§ REQUIRED WORK
Rewrite the stretch of the records from the line containing "Image resolution: width=1066" through the line containing "(x=465, y=804)", swapping "Discord" for "Slack" and leaving everything else unchanged.

§ RECORDS PROVIDED
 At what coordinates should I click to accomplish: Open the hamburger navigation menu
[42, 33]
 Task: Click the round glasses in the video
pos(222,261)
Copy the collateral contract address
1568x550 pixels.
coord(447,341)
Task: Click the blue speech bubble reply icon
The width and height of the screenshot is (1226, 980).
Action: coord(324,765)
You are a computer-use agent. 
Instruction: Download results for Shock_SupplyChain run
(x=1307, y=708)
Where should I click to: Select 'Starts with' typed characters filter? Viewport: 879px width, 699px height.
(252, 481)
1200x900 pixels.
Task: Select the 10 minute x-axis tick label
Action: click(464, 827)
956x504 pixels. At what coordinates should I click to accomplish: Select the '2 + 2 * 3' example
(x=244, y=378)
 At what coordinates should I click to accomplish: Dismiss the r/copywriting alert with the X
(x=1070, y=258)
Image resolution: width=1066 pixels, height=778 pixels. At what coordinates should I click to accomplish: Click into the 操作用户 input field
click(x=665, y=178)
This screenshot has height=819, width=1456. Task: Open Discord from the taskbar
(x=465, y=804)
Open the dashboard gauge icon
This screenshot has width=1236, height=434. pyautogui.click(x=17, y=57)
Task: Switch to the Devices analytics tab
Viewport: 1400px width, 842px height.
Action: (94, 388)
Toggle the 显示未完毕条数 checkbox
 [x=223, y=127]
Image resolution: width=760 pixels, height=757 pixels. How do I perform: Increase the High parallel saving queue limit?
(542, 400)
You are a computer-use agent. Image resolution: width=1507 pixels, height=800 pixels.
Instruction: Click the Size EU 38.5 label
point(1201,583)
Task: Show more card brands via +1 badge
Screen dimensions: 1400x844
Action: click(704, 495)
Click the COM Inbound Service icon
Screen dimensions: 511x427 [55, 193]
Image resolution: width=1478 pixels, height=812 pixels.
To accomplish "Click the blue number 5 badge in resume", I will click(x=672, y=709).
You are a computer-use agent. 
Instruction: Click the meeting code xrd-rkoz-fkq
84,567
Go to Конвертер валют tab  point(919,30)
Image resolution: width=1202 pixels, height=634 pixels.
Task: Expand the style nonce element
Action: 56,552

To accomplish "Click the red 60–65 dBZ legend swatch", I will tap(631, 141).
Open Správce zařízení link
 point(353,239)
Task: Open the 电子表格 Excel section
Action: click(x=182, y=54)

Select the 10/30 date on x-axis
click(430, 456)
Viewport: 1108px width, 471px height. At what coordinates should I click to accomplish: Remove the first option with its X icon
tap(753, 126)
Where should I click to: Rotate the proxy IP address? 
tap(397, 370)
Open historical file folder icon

§ FINAL RESULT
Image resolution: width=1066 pixels, height=778 pixels. At what coordinates should I click to accomplish: Click into the 操作用户 input field
click(x=665, y=178)
This screenshot has height=819, width=1456. Task: Open Slack from the taskbar
(x=465, y=804)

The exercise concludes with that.